• **Task requirements**
Can you reproduce verbatim the rows from the line with "the Latch block" to the line with "pos(332,316)", both lines included, and nothing else?

• **Information provided**
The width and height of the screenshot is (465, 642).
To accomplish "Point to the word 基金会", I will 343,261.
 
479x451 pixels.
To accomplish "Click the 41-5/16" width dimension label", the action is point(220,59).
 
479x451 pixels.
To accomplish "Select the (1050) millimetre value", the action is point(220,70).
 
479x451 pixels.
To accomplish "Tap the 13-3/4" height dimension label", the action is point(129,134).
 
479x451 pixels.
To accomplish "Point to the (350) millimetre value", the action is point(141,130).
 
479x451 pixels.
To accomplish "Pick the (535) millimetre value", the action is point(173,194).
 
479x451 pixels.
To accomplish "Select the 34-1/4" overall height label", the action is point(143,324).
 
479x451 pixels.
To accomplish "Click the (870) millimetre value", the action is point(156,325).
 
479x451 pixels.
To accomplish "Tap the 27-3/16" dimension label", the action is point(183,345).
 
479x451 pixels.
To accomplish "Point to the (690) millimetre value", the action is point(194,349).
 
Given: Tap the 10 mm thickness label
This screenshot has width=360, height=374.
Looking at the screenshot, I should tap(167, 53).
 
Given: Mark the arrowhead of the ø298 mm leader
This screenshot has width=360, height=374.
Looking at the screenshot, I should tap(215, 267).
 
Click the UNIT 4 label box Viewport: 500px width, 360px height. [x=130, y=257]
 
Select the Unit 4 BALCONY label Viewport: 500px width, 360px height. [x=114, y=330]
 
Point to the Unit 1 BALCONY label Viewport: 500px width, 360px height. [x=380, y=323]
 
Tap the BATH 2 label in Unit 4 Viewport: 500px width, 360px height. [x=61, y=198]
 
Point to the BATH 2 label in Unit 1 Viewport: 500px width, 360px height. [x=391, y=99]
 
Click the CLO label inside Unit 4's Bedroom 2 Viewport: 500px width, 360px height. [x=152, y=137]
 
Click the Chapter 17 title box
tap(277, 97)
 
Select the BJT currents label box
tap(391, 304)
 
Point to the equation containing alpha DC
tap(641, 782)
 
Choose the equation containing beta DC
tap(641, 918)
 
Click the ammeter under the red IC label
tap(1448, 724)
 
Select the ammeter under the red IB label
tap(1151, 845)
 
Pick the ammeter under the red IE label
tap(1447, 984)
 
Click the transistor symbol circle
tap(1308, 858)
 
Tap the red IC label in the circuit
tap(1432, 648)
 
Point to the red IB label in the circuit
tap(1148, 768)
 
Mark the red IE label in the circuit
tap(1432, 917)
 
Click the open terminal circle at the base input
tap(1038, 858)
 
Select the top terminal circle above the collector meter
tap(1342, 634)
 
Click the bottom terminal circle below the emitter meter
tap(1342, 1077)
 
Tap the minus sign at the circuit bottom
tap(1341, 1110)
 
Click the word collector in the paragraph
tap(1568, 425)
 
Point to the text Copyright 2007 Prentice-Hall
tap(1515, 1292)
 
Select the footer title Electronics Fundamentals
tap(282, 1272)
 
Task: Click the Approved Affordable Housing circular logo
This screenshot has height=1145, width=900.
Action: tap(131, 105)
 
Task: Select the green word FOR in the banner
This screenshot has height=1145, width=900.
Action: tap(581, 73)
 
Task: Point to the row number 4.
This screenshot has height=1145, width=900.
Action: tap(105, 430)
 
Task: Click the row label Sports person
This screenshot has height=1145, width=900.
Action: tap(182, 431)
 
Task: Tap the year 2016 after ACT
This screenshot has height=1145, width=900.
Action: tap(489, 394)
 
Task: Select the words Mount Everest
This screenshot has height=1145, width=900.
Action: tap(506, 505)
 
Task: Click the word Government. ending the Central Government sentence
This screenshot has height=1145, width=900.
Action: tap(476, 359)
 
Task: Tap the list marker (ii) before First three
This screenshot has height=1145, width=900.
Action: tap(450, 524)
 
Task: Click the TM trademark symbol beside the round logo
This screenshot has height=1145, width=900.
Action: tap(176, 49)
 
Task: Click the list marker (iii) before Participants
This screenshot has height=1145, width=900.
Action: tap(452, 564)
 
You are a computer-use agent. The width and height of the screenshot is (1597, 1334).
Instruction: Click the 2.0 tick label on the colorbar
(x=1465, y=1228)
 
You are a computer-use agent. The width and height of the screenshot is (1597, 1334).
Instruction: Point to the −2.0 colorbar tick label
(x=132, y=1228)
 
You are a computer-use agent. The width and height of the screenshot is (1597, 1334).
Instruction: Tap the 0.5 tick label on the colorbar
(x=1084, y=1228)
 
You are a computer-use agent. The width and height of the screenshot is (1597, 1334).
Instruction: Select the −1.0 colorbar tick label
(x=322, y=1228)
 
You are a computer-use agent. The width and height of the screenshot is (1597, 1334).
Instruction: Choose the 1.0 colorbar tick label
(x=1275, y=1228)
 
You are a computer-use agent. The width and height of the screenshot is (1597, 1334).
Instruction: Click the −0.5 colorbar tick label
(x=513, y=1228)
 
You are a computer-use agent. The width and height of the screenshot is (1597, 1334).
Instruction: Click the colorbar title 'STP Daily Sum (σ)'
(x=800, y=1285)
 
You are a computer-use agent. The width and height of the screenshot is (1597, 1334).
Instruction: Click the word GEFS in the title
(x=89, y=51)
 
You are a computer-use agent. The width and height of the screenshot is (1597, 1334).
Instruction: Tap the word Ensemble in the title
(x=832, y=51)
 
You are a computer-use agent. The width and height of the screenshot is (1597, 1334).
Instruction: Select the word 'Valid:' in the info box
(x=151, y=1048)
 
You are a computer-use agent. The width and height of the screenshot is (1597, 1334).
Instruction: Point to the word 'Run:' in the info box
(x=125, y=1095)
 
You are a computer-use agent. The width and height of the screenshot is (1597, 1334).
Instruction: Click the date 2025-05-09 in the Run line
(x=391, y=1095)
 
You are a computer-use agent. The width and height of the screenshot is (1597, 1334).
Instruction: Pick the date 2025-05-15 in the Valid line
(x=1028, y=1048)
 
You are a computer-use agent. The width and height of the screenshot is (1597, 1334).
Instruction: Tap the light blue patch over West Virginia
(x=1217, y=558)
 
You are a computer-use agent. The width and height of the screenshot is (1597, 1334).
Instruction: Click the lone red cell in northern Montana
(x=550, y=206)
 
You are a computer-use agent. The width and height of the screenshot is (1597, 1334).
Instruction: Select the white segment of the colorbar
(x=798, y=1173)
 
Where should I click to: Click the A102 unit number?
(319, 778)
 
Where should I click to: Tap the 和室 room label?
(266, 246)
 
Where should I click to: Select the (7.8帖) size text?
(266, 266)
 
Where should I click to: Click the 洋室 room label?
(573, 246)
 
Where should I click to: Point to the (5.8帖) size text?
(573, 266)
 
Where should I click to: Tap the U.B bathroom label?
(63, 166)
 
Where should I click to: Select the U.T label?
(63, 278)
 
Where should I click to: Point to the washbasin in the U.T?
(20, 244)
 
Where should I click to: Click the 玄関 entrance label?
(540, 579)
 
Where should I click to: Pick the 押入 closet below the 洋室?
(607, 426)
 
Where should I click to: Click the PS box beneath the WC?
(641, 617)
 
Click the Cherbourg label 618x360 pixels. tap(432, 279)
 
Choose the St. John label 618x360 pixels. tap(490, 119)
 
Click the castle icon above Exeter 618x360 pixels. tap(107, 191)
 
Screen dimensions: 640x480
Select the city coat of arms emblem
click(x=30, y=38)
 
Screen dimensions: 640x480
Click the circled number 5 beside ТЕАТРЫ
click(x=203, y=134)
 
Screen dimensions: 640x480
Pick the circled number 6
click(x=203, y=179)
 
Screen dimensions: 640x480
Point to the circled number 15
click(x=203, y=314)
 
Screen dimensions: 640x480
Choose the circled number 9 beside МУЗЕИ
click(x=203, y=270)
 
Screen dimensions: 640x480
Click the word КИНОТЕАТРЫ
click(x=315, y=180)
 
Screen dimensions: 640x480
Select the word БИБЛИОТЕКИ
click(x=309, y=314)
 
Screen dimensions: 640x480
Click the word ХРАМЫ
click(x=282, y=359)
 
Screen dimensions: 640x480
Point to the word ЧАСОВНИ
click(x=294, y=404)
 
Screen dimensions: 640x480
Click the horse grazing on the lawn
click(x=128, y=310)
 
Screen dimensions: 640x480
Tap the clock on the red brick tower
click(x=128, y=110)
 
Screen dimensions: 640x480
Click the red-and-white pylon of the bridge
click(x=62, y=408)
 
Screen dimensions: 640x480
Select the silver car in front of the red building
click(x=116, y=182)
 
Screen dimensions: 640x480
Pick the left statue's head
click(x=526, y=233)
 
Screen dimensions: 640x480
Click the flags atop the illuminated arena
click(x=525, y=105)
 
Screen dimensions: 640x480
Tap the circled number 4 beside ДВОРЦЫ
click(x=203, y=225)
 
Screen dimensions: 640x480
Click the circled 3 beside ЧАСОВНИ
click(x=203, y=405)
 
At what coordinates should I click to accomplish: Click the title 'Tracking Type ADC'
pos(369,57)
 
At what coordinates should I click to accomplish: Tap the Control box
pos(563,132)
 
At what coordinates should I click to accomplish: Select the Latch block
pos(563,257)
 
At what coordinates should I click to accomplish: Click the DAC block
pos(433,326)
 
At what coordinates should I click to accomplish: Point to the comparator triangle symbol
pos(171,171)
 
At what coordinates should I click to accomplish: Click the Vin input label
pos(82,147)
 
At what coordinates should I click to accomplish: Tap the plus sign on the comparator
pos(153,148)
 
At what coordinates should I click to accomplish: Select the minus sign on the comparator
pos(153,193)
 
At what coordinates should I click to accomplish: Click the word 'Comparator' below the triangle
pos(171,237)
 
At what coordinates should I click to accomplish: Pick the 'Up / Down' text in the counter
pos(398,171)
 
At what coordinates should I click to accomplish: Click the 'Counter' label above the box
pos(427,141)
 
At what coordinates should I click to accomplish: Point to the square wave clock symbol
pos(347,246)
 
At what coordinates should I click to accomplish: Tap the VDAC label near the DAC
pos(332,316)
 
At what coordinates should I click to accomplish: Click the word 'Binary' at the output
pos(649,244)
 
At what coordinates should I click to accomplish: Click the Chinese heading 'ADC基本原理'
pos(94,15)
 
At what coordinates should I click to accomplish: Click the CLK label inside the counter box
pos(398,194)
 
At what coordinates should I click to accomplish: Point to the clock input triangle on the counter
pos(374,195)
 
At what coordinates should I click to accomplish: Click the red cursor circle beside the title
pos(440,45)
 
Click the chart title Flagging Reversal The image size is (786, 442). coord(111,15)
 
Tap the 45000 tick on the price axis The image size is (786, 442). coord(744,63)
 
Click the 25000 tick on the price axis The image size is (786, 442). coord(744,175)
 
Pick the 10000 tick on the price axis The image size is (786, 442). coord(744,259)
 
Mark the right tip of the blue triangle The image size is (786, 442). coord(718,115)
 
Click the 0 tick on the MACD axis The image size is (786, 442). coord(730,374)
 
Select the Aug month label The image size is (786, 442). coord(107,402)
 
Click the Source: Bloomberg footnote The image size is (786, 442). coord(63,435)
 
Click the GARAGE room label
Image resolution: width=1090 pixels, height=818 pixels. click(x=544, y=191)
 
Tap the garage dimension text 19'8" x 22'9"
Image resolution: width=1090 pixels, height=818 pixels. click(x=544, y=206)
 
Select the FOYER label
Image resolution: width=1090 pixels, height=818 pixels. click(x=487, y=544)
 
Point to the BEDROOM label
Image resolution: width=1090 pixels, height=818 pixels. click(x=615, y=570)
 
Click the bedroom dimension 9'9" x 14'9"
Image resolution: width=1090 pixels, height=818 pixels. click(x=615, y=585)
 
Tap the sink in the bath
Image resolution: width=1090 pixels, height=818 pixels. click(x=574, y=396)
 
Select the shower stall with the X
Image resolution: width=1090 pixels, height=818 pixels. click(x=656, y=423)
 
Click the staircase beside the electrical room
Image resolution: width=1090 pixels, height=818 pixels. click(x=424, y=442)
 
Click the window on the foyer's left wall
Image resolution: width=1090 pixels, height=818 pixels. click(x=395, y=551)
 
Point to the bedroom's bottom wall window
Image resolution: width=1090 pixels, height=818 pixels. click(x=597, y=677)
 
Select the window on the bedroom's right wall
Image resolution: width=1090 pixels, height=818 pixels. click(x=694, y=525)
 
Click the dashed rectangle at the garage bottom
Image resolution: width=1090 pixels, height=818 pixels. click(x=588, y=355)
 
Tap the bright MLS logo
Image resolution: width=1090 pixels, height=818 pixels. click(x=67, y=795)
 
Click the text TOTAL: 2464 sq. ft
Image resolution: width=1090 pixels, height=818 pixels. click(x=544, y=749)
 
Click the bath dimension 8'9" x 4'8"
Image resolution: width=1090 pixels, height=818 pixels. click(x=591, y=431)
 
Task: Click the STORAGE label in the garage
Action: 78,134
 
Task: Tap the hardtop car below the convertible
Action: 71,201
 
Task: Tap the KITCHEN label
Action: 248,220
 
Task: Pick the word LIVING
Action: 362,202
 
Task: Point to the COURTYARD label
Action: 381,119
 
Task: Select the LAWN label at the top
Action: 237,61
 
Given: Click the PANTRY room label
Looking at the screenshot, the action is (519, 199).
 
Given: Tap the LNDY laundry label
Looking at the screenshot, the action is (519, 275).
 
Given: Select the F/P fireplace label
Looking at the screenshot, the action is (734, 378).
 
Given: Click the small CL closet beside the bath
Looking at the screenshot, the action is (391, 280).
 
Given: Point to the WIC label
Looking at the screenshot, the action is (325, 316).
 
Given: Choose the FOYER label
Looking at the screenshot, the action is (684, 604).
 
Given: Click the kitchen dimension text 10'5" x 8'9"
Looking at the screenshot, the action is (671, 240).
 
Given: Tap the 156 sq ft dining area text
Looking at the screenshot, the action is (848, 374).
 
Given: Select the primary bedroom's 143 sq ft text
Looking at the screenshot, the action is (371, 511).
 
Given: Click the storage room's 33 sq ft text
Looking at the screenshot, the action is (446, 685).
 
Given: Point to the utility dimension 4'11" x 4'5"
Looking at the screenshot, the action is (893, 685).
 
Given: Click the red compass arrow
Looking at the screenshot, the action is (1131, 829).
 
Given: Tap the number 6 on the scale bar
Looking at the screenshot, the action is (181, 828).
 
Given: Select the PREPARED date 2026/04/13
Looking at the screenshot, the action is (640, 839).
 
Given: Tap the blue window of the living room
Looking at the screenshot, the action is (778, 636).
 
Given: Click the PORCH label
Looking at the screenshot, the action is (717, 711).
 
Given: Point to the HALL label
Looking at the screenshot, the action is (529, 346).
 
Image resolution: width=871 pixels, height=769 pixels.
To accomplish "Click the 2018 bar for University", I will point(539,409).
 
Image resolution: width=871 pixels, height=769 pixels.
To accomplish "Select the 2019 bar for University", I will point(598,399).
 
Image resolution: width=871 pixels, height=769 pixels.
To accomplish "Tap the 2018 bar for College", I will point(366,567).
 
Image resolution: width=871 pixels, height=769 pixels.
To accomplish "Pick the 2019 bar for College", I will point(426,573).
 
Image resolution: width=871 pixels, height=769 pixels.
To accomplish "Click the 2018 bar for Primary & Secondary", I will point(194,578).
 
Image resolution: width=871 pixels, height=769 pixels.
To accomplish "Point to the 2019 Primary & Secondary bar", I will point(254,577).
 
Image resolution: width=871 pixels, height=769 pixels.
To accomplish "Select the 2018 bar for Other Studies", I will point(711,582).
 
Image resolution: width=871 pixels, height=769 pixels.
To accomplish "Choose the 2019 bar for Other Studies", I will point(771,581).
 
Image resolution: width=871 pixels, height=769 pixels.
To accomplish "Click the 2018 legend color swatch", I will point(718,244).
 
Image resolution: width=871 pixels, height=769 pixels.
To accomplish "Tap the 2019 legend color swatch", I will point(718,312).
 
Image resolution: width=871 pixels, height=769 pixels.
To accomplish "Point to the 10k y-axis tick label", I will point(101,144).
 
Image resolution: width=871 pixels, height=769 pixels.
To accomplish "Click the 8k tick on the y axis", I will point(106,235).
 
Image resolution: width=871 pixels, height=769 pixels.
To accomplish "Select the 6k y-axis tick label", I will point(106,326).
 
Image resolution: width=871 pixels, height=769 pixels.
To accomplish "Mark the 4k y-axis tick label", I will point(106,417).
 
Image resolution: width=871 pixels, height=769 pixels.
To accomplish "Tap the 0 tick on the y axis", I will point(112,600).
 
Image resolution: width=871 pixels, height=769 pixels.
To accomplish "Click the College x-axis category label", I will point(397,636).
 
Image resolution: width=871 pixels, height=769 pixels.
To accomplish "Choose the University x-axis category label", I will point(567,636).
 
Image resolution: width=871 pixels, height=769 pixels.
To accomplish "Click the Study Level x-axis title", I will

• **Correct answer**
At what coordinates should I click to accomplish: Select the Latch block
pos(563,257)
 
At what coordinates should I click to accomplish: Click the DAC block
pos(433,326)
 
At what coordinates should I click to accomplish: Point to the comparator triangle symbol
pos(171,171)
 
At what coordinates should I click to accomplish: Click the Vin input label
pos(82,147)
 
At what coordinates should I click to accomplish: Tap the plus sign on the comparator
pos(153,148)
 
At what coordinates should I click to accomplish: Select the minus sign on the comparator
pos(153,193)
 
At what coordinates should I click to accomplish: Click the word 'Comparator' below the triangle
pos(171,237)
 
At what coordinates should I click to accomplish: Pick the 'Up / Down' text in the counter
pos(398,171)
 
At what coordinates should I click to accomplish: Click the 'Counter' label above the box
pos(427,141)
 
At what coordinates should I click to accomplish: Point to the square wave clock symbol
pos(347,246)
 
At what coordinates should I click to accomplish: Tap the VDAC label near the DAC
pos(332,316)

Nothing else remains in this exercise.